From the data that follows, copy every line with the string "heading".

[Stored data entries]
• • • •

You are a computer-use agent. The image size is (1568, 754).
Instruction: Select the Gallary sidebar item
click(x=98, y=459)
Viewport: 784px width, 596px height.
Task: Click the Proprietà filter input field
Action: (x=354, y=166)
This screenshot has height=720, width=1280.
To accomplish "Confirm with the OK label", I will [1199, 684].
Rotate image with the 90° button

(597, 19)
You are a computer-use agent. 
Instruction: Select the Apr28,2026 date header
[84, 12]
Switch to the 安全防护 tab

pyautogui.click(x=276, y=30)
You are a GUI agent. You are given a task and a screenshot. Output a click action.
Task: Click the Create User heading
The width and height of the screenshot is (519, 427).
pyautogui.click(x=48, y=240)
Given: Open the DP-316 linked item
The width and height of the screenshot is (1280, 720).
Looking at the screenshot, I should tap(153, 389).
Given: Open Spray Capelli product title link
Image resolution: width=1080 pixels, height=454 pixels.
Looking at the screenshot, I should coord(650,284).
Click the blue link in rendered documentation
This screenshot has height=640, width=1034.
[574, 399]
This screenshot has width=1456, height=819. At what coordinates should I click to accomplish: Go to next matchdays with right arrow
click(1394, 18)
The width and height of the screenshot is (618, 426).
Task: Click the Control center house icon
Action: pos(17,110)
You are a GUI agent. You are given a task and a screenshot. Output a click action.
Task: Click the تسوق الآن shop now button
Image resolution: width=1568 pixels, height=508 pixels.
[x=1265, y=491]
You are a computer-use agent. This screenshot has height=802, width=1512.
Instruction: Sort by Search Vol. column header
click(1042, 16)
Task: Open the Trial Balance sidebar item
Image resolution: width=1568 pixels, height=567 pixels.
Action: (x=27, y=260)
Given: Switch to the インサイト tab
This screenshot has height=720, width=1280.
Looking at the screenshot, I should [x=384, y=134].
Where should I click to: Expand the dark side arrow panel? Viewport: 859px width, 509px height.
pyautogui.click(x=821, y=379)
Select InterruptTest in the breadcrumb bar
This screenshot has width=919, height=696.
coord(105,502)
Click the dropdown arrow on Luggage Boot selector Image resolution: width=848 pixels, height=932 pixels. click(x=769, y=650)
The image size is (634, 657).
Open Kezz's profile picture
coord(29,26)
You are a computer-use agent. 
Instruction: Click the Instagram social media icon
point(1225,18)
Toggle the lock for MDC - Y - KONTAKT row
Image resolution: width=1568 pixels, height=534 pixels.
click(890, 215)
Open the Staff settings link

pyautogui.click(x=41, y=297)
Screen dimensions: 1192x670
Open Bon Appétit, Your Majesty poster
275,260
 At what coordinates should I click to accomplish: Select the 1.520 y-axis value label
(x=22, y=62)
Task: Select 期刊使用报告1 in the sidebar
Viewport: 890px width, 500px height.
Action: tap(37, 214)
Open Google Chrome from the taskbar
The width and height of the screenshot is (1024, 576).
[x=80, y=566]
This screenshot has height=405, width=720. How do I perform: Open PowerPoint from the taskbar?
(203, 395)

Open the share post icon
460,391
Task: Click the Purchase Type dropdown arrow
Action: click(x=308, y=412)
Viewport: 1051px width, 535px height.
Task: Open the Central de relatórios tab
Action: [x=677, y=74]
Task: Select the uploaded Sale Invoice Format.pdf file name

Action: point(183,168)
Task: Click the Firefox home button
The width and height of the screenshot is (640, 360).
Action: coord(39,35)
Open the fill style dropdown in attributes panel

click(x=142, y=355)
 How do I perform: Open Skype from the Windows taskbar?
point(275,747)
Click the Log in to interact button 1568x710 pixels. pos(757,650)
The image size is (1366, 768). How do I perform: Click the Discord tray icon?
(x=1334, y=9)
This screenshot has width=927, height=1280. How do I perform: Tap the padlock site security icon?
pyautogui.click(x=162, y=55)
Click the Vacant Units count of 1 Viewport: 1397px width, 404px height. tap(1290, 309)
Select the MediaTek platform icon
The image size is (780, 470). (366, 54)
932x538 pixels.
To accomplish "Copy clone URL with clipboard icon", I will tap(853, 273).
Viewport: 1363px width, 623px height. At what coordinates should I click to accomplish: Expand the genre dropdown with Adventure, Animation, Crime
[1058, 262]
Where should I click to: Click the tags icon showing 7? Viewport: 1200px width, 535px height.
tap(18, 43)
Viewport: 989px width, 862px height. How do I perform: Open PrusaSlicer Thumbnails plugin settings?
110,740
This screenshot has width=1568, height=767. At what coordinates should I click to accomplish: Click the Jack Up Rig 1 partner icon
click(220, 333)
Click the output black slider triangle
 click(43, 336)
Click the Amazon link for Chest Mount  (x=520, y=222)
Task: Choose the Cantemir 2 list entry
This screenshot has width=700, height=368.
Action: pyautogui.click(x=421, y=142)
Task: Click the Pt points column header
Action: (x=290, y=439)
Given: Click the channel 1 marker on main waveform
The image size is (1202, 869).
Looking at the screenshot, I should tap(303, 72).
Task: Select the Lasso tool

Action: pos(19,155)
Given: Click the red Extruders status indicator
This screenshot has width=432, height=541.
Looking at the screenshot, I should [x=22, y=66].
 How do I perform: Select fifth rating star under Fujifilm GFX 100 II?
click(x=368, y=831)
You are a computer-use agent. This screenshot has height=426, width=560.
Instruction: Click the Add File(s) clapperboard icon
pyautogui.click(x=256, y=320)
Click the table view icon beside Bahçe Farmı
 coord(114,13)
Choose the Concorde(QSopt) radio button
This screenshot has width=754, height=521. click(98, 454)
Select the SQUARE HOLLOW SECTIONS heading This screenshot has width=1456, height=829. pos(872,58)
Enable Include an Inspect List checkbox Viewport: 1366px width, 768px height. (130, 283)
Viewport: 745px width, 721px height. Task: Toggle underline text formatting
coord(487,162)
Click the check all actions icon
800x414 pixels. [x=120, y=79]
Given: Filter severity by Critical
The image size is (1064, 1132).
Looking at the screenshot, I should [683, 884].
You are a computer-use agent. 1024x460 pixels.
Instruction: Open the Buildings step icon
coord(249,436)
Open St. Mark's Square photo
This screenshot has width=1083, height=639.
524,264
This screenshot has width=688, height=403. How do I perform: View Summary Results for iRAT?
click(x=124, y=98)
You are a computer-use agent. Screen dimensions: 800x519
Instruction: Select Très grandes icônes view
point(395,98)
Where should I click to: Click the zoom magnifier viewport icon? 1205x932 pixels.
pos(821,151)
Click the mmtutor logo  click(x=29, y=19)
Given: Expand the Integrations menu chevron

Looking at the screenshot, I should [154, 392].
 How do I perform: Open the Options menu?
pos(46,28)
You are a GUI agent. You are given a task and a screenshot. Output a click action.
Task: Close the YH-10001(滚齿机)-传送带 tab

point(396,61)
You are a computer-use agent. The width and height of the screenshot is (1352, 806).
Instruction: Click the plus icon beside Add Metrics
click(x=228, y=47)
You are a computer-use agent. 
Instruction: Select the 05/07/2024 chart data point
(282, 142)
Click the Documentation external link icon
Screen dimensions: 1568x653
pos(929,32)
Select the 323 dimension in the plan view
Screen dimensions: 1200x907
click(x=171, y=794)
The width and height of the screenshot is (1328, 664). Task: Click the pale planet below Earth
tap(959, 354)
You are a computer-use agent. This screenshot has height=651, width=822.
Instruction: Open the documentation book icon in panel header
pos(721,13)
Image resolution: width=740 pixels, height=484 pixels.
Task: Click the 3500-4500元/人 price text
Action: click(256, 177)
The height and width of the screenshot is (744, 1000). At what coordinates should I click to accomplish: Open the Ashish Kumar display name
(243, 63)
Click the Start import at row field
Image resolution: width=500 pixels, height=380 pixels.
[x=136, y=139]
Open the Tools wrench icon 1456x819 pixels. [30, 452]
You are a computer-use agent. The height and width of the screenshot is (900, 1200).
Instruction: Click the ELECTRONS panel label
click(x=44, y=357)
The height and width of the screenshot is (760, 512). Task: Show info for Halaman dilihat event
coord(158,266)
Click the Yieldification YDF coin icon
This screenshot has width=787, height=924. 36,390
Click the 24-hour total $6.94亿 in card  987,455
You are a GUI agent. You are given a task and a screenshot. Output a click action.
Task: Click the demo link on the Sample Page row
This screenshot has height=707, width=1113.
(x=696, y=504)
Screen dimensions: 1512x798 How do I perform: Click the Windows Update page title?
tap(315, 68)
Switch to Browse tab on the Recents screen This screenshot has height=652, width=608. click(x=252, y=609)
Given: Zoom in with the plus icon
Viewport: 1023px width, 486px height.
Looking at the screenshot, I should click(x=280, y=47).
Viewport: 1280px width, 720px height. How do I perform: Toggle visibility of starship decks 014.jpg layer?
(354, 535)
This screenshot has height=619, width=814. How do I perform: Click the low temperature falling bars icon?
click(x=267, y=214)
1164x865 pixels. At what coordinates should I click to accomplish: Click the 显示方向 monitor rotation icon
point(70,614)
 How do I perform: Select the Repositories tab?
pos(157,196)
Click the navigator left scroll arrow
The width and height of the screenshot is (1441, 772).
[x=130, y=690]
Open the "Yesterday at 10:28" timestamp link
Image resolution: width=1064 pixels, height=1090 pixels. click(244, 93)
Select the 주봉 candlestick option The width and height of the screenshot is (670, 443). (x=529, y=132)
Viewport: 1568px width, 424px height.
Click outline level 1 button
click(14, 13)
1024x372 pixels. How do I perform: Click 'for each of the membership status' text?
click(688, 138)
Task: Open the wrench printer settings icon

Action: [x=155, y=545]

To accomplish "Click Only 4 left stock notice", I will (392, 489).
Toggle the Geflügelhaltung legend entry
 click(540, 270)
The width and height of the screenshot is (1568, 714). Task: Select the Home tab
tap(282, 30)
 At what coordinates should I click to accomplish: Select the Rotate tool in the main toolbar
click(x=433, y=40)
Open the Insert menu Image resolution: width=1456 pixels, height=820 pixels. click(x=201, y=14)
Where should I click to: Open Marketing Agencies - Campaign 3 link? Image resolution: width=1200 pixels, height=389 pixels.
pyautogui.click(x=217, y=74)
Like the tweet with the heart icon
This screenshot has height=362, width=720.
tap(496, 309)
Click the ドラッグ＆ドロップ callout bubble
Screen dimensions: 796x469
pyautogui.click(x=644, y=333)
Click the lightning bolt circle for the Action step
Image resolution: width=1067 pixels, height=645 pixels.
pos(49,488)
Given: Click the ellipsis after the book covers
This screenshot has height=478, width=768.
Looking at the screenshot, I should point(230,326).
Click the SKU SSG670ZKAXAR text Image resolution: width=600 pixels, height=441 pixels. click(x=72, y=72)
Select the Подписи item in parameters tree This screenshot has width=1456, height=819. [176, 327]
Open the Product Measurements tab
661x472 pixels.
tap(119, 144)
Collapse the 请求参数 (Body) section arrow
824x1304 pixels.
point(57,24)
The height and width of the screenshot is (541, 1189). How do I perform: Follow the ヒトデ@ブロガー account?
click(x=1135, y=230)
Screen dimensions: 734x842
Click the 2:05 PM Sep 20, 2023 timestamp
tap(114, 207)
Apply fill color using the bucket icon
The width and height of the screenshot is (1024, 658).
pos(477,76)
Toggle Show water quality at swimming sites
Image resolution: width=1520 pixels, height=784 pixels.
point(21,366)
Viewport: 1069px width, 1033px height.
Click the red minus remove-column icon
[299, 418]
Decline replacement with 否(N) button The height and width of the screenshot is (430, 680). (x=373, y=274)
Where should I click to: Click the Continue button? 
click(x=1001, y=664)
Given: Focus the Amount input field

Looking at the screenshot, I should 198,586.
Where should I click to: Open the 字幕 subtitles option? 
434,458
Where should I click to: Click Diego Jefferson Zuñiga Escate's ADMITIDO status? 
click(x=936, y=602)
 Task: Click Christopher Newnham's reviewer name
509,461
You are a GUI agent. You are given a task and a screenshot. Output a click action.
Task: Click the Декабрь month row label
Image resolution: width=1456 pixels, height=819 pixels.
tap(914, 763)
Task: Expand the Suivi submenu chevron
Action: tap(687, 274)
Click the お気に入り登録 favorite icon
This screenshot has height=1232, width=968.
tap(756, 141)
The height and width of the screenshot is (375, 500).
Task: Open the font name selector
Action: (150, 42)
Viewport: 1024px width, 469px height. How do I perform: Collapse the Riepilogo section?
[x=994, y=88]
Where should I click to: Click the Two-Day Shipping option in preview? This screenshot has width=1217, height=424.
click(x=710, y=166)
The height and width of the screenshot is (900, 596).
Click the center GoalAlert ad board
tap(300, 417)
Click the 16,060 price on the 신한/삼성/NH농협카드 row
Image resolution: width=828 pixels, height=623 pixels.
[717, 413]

• • • •

**Solved exercise:**
Task: Click the Create User heading
Select the SQUARE HOLLOW SECTIONS heading This screenshot has width=1456, height=829. pos(872,58)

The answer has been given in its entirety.